• GOAL:
Quote every one of the records below word for word, leaving out the pictures.

• RECORDS SUPPLIED:

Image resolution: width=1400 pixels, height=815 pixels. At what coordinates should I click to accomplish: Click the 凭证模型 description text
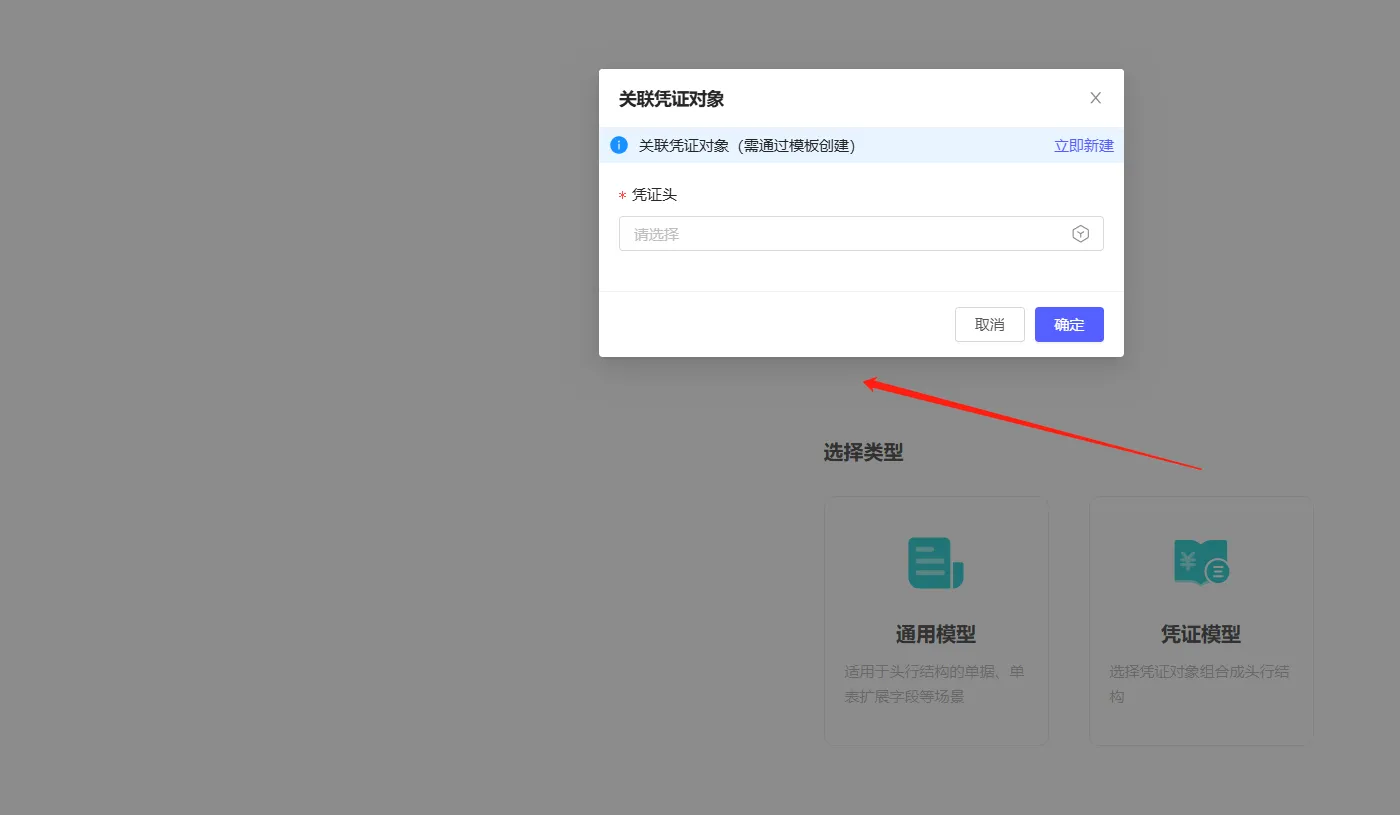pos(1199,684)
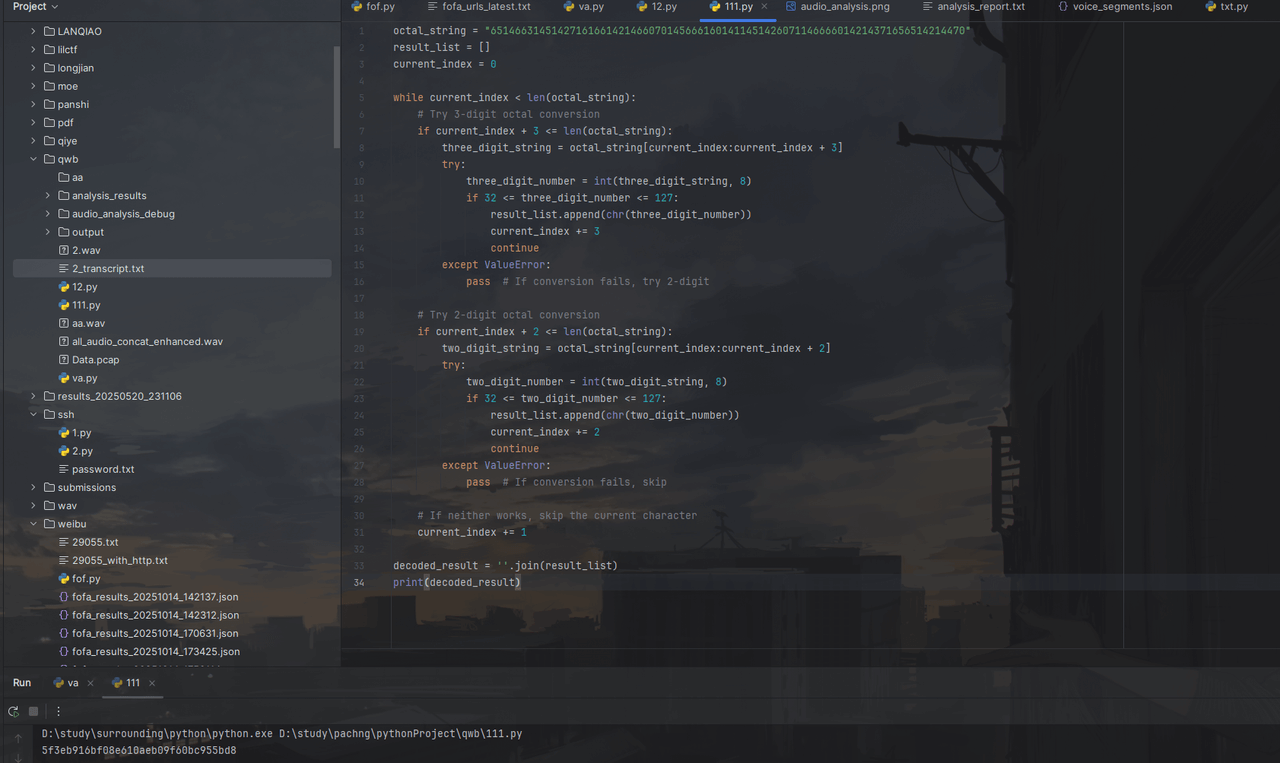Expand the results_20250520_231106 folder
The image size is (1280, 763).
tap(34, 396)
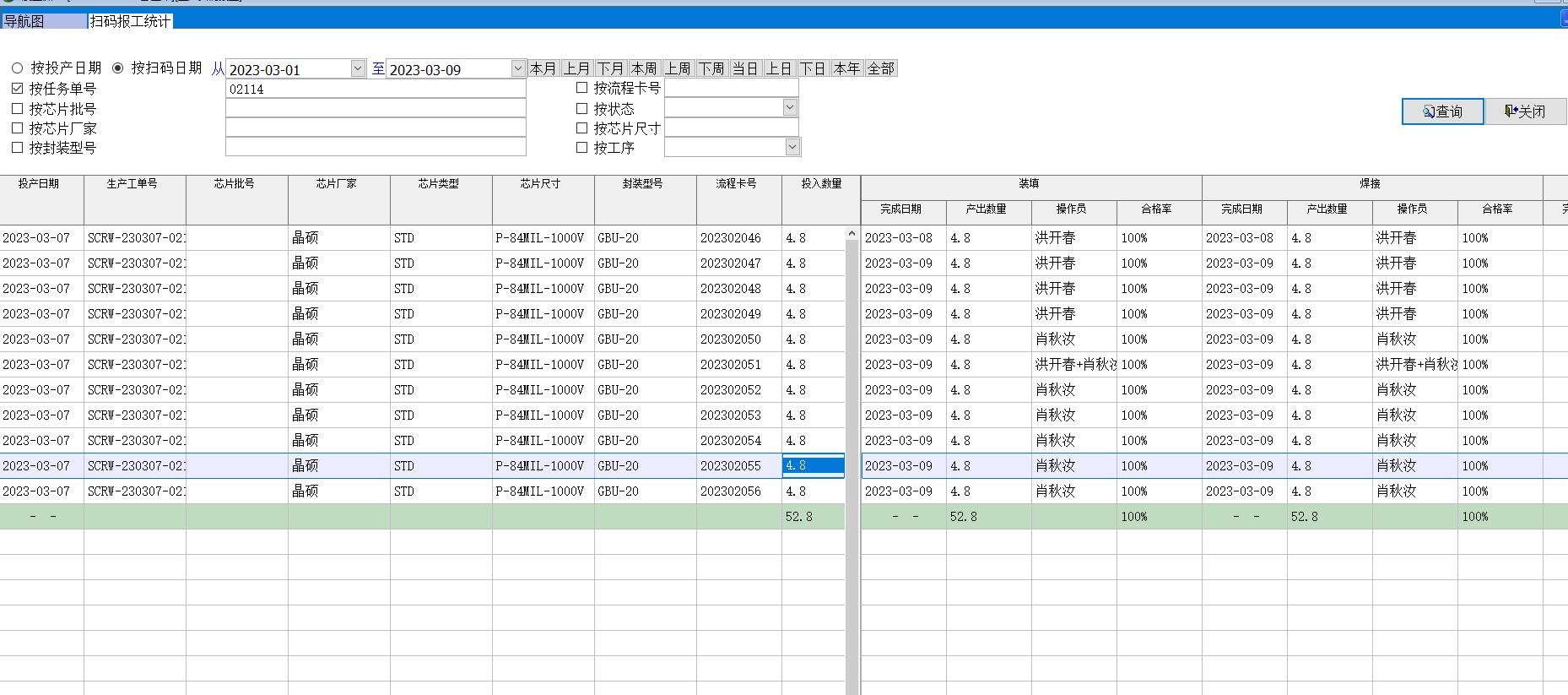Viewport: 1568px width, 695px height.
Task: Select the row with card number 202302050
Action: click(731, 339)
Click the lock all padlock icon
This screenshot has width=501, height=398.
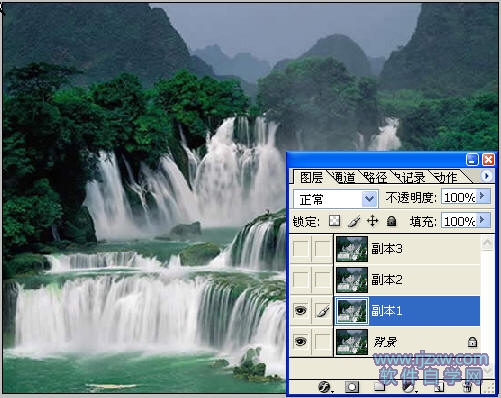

• FINISHED EXERCISE:
Image resolution: width=1400 pixels, height=815 pixels. At what coordinates should I click to accomplish: Click the 凭证模型 description text
pos(1199,684)
Expand the results_20250520_231106 folder
The image size is (1280, 763).
tap(34, 396)
Viewport: 1568px width, 695px height.
Task: Select the row with card number 202302050
Action: click(731, 339)
Click the lock all padlock icon
This screenshot has width=501, height=398.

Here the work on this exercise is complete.